Okay, but what the heck are syntenic blocks? Yeah, that's a bit of a oddity. It appears that syntenic block has become the term to refer to syntenic genes with conserved linkage. I'd prefer "conserved linkage blocks", but those of us who favor clear terminology may have lost this war. So, it now seems like there are syntenic genes (those found on the same chromosome) and syntenic blocks (groups of syntenic genes found in the same order in the species being compared).
Ehrlich et al. 1997. Synteny Conservation and Chromosome Rearrangements During Mammalian Evolution. Genetics 147: 289-296 [link]
Nadeau 1989. Maps of linkage and synteny homologies between mouse and man. Trends Genet. 5: 82-86 doi:10.1016/0168-9525(89)90031-0
Richards et al. 2005. Comparative genome sequencing of Drosophila pseudoobscura: Chromosomal, gene, and cis-element evolution. Genome Res. 15:1-18 doi:10.1101/gr.3059305
Hmmmm. One paper from 1989, one from 1997, and one with, shall we say, a non neutral author list. I'm not sure PZ is going to buy that he has it wrong if he is using the terminology most recently and frequently.
...the terminology *used* most recently and frequently.
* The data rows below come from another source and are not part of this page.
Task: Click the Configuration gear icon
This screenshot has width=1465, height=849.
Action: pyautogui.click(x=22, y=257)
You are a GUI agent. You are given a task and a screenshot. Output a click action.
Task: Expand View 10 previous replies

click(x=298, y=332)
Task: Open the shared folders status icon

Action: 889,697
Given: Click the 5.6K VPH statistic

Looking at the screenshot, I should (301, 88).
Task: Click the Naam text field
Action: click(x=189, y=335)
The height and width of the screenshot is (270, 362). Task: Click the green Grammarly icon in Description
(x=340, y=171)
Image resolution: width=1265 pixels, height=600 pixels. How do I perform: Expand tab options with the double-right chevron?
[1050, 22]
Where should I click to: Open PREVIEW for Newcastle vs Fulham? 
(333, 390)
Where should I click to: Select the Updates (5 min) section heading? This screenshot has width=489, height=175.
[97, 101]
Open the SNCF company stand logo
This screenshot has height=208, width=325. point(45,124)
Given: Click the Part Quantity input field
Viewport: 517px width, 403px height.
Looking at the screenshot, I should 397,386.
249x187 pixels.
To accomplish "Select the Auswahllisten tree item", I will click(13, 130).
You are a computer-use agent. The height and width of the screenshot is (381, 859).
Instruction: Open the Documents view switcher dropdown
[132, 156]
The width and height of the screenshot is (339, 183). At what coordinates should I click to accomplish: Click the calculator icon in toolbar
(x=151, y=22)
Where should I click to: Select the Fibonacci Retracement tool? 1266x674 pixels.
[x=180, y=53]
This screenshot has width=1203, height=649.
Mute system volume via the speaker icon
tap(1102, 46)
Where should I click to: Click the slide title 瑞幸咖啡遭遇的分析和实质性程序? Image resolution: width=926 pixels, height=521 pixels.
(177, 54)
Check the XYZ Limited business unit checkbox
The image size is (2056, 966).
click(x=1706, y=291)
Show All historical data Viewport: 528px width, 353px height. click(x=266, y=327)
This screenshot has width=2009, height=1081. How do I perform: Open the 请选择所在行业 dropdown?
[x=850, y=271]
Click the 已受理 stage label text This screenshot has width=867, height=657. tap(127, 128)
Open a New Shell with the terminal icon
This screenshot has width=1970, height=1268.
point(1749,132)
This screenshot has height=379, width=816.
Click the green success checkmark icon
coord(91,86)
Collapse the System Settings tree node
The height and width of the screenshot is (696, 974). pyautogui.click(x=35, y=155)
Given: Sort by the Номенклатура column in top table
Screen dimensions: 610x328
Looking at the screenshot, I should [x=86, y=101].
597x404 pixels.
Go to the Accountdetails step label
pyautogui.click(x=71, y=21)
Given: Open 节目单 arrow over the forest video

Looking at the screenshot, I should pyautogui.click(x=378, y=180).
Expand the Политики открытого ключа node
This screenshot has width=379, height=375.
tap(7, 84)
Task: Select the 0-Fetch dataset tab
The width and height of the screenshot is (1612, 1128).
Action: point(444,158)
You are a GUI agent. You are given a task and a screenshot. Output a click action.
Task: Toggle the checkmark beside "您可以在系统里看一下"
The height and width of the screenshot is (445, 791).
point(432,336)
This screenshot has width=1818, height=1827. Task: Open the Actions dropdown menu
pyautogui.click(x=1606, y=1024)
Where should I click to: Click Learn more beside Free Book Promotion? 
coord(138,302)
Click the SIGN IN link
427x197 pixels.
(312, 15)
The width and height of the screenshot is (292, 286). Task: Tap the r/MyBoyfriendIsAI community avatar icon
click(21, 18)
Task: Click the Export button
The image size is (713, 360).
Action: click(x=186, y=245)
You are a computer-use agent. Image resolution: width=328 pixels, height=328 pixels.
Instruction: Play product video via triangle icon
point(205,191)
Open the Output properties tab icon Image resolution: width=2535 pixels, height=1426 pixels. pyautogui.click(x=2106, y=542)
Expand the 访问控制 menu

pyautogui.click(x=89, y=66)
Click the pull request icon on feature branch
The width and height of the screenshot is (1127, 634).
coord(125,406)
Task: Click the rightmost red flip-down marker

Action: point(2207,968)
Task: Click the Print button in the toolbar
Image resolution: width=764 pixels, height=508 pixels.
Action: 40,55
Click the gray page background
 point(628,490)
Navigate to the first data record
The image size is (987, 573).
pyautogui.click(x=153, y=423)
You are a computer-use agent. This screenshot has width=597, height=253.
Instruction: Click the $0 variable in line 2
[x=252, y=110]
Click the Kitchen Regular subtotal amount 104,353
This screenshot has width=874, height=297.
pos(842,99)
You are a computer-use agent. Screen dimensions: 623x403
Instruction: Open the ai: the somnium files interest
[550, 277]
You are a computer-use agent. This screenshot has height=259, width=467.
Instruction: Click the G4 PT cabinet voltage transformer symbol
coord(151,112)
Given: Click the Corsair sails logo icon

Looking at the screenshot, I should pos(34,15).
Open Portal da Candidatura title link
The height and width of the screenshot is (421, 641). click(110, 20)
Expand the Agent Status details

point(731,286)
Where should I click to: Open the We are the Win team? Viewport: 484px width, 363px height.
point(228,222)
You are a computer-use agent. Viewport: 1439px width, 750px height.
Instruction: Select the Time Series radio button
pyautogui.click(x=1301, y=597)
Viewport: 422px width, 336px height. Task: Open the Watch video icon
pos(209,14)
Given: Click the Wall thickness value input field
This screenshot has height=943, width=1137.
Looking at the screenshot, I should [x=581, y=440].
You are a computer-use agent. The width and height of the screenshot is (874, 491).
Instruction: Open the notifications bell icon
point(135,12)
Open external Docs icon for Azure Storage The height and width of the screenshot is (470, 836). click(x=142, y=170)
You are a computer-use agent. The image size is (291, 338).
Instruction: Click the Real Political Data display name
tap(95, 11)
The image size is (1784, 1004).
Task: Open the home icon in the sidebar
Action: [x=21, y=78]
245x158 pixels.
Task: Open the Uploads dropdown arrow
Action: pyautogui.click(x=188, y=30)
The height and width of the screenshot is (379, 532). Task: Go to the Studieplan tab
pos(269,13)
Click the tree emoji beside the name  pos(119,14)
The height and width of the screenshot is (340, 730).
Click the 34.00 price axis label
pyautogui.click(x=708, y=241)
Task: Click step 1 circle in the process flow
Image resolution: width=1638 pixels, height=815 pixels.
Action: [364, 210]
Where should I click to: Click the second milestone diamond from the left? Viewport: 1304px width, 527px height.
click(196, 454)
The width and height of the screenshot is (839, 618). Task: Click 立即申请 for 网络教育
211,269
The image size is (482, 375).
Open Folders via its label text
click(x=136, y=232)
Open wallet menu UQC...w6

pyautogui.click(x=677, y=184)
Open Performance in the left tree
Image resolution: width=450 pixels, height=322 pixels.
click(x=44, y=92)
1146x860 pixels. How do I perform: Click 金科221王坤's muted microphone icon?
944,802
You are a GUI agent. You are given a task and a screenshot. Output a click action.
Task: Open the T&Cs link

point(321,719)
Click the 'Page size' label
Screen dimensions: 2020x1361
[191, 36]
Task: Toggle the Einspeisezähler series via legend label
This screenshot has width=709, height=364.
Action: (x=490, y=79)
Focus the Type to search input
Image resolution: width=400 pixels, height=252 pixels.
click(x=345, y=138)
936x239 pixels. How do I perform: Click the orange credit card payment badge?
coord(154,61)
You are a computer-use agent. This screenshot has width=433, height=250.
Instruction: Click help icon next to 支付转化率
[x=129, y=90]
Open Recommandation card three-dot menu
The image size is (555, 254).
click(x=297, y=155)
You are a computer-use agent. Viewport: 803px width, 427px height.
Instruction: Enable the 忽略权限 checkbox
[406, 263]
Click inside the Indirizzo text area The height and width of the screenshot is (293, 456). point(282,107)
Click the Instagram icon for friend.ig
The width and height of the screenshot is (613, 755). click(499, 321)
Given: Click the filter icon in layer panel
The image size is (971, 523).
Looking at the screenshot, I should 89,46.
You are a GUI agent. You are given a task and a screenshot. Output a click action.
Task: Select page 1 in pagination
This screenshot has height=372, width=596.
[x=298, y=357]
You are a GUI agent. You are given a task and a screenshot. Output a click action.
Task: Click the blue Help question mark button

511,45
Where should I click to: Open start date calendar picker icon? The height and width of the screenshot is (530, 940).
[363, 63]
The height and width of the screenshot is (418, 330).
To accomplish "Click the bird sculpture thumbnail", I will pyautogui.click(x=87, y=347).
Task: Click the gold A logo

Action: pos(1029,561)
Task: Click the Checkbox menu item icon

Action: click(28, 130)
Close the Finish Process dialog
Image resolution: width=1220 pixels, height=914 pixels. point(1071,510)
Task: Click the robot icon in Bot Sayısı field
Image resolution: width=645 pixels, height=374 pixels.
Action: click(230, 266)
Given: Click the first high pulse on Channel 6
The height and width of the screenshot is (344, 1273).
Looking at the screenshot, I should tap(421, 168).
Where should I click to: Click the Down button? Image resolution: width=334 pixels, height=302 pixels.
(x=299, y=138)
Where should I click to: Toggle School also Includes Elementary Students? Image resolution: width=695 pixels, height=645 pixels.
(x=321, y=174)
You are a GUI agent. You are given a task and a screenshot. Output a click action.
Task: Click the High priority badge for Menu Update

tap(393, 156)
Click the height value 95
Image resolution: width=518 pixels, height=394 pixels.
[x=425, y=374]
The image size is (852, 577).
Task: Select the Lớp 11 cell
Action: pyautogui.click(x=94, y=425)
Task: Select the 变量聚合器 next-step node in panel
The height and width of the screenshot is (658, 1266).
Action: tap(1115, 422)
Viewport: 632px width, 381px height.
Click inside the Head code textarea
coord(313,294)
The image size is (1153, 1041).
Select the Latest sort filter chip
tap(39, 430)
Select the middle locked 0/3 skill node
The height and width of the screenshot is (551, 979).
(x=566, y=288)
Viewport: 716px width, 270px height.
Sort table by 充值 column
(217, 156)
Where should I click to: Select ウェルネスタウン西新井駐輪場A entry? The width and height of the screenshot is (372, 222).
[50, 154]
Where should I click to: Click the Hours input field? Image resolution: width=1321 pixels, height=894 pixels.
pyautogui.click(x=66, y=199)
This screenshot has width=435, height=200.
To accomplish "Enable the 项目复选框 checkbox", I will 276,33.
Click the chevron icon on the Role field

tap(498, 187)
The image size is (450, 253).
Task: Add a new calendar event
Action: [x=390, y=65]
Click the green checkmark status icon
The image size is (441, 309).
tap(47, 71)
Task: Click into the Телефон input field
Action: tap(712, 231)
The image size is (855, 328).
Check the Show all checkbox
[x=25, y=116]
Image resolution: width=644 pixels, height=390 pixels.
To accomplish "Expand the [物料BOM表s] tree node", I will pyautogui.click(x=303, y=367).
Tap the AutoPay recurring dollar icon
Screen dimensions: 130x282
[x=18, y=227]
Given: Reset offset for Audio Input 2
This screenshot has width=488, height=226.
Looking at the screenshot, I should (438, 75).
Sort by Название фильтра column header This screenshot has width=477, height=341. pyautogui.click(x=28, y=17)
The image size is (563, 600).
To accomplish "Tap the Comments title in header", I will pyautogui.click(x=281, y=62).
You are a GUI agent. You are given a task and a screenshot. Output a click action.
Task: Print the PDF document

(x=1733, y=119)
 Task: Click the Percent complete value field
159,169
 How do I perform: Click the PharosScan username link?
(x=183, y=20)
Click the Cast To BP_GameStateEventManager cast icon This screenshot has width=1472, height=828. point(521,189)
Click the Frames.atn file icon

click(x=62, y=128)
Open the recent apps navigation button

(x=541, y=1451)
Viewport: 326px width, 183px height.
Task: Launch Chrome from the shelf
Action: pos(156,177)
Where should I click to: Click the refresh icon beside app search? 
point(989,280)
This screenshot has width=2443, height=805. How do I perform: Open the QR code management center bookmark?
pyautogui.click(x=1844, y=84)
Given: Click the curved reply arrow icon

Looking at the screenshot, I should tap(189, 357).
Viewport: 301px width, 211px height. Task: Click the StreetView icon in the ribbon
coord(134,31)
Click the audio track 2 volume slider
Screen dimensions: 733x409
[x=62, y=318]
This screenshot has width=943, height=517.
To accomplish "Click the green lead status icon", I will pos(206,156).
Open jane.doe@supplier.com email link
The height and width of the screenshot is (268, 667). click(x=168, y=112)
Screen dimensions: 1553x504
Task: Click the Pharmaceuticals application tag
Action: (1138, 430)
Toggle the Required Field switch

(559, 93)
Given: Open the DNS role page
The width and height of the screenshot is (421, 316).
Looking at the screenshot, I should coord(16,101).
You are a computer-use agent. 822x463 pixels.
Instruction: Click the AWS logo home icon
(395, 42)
Yeah, that's a bit of a oddity. It appears that syntenic block has become the term to refer to syntenic genes with conserved linkage. I'd prefer "conserved linkage blocks", but those of us who favor clear terminology may have lost this war. So, it now seems like there are syntenic genes (those found on the same chromosome) and syntenic blocks (groups of syntenic genes found in the same order in the species being compared).
The problem I see is that "linkage" immediately invokes images of classical genetics and mapping, which is pretty misleading in the vast majority of organisms where classical genetics were never used.
You are right. PZ is wrong.
The term "synteny" means on the same thread. Thus, orthologous genes on human and mouse chromosomes can't be said to be "syntenic". They can, however, be said to be in regions of conserved synteny.
The term was originally devised to describe genes that could be assigned to the same chromosome but for which there was either no linkage data, or the genes are more than ~35 centiMorgans apart, or for which the assignments were made using FISH or analysis of somatic cell hybrids.
I have used the term a lot, and like Joe Nadeau, I work with mice.
I have to say, though, that the term is currently used incorrectly more than it is used correctly. We have to recognize that words, and language, evolve, so this is likely to be a losing battle.
The definition thing had me confused too for a while. A good explanation is in a paper on the C. briggsae genome, where they did a lot of work comparing it to the C. elegans genome. They state
"With the bulk of the C. briggsae genome placed along chromosomes, the conservation of synteny (using synteny here in the originally defined sense of genes on the same linkage group or chromosome) and colinearity (meaning the order of genes along the chromosome) between C. elegans and C. briggsae could be investigated directly across the whole genome."
I confess, as the Academic Editor for this paper, I originally thought this paper was not interesting because I was using the "modern" definition of synteny. But they actually had found something VERY interesting, which was that synteny (which chromosome genes were on) was very highly conserved even when order on the chromosome (colinearity) was not.